2. Vehicles better be useful and versatile
Consumers are expecting more from large purchases than ever, what the Ford study refers to as the “Swiss Army Life” effect. This trend partly explains the continued rise of utility vehicles, but durability is part of the equation as well. More than three quarters of U.S. car buyers expect a new vehicles to last 10 years at minimum, according to the report. New automobiles better offer a way to get away from the city as well as an economical mode of transport during the work week while being tech-friendly across the board.
3. Enhanced mobility must combat time loss
Henry Ford, the industrialist who founded his automotive company in 1901, was preoccupied with mobility, and Ford’s heirs continue to push this aspect of the business as new products emerge. Autonomous car tech is one solution that can combat the loss of time from commuting and the general pressure felt by employees (49% of adults under 35) to check work emails outside of business hours. With “time poverty” afflicting young and old alike, more efficient transportation will be a top priority for automakers, even if that means taking hands off the wheel and cars off the road.
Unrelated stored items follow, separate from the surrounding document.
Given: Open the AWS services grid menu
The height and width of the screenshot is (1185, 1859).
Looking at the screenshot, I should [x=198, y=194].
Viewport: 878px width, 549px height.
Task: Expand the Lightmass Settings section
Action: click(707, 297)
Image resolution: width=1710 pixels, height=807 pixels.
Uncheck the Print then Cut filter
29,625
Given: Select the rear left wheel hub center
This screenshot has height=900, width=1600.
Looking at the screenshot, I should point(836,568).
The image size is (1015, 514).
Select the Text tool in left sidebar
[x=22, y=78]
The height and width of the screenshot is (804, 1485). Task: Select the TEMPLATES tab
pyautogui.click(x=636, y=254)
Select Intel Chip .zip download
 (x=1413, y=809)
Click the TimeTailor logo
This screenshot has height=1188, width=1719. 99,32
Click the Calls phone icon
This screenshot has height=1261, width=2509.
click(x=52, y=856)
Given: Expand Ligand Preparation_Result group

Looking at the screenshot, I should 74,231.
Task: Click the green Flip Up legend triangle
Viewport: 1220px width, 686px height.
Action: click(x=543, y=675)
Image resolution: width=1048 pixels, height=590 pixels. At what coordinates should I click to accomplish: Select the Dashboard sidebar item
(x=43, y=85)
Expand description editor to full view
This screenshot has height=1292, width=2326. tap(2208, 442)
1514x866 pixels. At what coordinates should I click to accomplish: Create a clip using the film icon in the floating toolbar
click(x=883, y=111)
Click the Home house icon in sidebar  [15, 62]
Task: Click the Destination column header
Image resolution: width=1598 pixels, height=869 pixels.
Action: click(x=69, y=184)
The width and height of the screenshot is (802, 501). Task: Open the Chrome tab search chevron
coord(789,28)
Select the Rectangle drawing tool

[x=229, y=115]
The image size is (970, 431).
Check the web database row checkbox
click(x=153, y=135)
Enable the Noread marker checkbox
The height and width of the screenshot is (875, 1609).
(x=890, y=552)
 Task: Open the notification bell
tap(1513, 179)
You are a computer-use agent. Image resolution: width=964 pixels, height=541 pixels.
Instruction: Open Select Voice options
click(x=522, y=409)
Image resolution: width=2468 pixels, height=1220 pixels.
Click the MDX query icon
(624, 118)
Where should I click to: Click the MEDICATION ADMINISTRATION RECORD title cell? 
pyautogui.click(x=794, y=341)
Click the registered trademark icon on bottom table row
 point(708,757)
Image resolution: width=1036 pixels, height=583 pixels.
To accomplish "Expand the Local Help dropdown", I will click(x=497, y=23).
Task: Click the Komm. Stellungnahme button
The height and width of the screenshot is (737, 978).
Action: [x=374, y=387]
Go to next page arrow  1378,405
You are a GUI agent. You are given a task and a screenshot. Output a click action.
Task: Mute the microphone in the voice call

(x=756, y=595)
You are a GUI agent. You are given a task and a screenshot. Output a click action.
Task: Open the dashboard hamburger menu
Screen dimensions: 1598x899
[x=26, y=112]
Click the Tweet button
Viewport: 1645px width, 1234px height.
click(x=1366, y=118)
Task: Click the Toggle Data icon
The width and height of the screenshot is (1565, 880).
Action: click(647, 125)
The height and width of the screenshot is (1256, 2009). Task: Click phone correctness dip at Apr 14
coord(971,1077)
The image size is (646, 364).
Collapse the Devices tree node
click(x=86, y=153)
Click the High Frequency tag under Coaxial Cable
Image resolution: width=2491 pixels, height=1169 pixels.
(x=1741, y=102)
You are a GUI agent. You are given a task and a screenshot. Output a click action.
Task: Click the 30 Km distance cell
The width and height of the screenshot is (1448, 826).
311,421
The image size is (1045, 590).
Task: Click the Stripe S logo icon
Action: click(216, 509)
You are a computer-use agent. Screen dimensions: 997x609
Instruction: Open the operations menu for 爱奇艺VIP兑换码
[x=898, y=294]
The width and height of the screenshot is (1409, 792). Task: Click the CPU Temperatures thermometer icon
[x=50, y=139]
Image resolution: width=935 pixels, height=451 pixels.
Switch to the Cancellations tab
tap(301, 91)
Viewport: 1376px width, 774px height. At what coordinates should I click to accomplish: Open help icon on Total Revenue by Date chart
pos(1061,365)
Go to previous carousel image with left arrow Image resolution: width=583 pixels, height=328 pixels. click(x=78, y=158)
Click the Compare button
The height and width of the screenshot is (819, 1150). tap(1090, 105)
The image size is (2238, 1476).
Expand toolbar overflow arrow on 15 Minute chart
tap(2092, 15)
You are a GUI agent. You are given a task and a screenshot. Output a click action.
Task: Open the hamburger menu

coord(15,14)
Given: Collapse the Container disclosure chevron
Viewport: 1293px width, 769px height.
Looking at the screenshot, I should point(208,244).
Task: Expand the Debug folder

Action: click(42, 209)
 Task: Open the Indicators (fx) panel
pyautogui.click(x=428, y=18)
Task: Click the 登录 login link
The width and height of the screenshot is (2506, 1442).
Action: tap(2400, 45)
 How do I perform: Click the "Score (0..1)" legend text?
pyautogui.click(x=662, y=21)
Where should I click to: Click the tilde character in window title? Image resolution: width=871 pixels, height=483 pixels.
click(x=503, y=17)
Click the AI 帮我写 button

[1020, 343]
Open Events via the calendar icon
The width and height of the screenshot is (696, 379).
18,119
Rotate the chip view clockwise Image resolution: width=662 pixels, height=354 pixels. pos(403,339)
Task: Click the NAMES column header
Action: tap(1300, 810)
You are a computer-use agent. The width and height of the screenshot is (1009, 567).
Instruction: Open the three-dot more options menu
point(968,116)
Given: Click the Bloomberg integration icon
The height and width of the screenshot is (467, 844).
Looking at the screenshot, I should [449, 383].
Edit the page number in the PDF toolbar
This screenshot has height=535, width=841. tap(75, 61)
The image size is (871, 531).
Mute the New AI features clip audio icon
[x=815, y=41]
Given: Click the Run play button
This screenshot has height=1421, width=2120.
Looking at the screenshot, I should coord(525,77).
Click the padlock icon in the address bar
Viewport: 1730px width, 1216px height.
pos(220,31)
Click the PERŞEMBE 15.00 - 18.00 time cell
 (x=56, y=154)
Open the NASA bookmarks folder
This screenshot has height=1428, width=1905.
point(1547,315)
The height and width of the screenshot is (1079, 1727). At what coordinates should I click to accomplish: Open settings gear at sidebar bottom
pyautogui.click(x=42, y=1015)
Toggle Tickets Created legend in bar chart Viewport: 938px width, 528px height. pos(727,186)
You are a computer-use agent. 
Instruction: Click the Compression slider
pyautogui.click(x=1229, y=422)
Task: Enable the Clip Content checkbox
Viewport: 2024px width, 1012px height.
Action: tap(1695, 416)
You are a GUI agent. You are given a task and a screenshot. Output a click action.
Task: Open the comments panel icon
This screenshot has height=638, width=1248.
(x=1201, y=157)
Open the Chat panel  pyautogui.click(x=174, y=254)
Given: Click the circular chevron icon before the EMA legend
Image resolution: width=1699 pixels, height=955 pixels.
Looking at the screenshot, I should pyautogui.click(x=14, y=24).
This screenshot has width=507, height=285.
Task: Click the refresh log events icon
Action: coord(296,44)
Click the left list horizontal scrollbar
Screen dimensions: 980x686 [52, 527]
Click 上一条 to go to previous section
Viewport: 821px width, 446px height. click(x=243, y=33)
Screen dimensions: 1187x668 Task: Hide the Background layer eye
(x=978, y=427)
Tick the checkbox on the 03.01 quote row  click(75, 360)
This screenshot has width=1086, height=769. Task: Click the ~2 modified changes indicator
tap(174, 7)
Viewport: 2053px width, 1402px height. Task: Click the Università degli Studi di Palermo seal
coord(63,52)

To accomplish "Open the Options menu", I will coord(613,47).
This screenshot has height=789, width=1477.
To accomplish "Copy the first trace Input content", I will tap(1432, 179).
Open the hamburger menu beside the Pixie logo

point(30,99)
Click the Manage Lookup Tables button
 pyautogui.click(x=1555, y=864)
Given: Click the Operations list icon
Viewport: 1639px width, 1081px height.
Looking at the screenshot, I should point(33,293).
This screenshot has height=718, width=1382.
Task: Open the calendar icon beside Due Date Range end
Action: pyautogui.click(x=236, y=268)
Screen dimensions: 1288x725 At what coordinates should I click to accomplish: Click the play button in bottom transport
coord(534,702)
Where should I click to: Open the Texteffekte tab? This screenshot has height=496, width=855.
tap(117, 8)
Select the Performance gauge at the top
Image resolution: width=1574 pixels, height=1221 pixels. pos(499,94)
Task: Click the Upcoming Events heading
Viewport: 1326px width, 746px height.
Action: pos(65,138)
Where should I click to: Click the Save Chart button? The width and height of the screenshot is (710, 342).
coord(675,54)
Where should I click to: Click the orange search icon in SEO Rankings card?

4. The world is ready for self-driving cars
The resistance to self-driving cars appears to decrease every year, and a look around the globe shows how many people are ready for it today. According to the trends report, 84% of adults in India and 78% of adults in China say they can see themselves buying an autonomous vehicle down the road. Along with issues of traffic, pollution, and stress that self-driving cars could alleviate, Connelly told Autos Cheat Sheet that increased safety is another factor appealing to Asian drivers. In the West, adults in the U.K. (30%) and U.S. (40%) are more resistant to the trend.
5. Car customization is big inside and out
Being an individual is more important to car owners than ever. In Ford’s report, 54% of adults around the globe said standing out is better than blending into the pack. At the same time, higher commuting times are making a car’s interior more important than in the past. Whereas exterior detailing was a trend for classic cars, a shift to the areas surrounding the driver’s seat is occurring. Ford is offering more customization options in products and the shopping experience to adapt.
6. Sustainable vehicles are becoming essentials
Young consumers are feeling guiltier about their footprint than older generations. In the study, 60% of adults under 35 said they were creating too much waste, compared to 45% of those over 35. A majority around the world tends to favor products from recycled content as well, while a whopping 80% say companies play the biggest role in waste reduction. Looking at the vehicle landscape, it appears electric cars and other sustainable options are coming of age at the perfect time as far as consumers are concerned. Those unconcerned with global vehicle impact are going the way of the dinosaur.
7. Modern workforces disrupt conventional ownership
Ford’s trends report examined mobility issues from the angle of where people work and how they work. With half of global freelancers between the age of 26 and 35 and telecommuting growing 79% between 2005 and 2012, automakers are increasingly looking at a population that does not have to commute to work. When they do, the trend of urban living suggests public transit could be the trick. Disruption of traditional ownership appears to be happening as expected. Multimodal transportation will be more relevant in the coming years.